In late 1974 and early 1975, MI&I suffered heavy losses in its casualty business. The Ohio Department of Insurance became aware of the company's financial troubles in the spring of 1975 when it began a routine triennial examination. In June, 1975, officials of the department began a series of meetings with Goldenhersh and other officers of MI&I to discuss what to do about the company's financial plight. It was agreed that the company should stop writing new casualty business and renewals, and on July 18, 1975, the department instructed the company to carry out this decision. On August 4, the company advised the department that it was cancelling all contracts, closing several offices, and getting out of Florida and the casualty business completely. Meanwhile, Goldenhersh was in Florida investigating the state of pending claims and visiting with adjusters and lawyers representing the company in an effort to get a more accurate picture of the company's financial condition. The department was continuing its investigation, and on August 5 another meeting was held among department and company officials, including Goldenhersh, in which department officials stated they believed the company to be under-reserved by more than four million dollars. The department made several suggestions, including that the company refrain from transferring any assets without the approval of the department. By mid-August, company officials, including Newman and Goldenhersh, knew that regulatory action by the department was a possibility, depending upon the results of the triennial examination. The company continued the process of claims evaluation, in which Goldenhersh was heavily involved, and closed its offices in several states.

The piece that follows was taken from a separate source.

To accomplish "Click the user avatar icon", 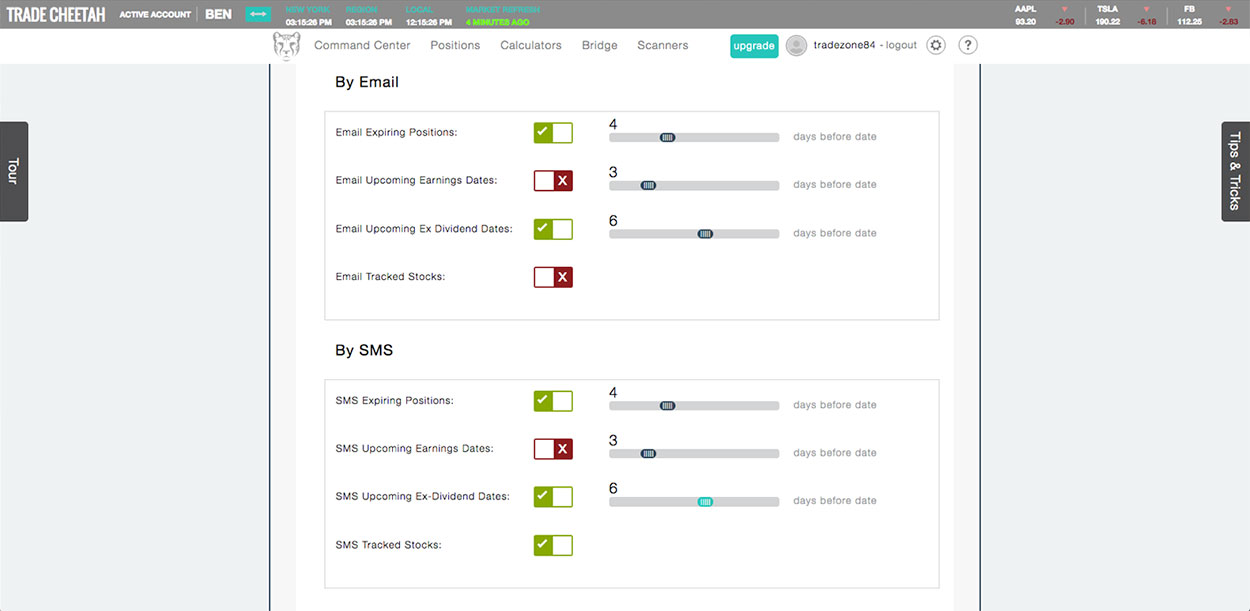I will click(796, 45).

The company's financial condition continued to worsen. In the midst of this financial crisis, at a time when conservatorship was looming, the preferential payments to Goldenhersh and Newman were made. From September 5 to September 23, 1975, MI&I paid $114,308.83 to the law firm in legal fees, which was one hundred per cent of what the company owed it. Other creditors of the company, including most other lawyers, received nothing, or less than what they were owed.2 The payments were also unusual in other respects. They were interim billings, although the law firm's policy had been to bill as each case closed. They were not itemized, were not forwarded to the company with a cover letter as had been past practice, and many were handwritten. The firm received significantly more in September than it had been paid in previous months. The monthly payments had been about $15,000 until August, 1975, when the payment was $40,000; the September payments were a dramatic increase. Most other lawyers who had performed legal services for the company were not paid in this manner.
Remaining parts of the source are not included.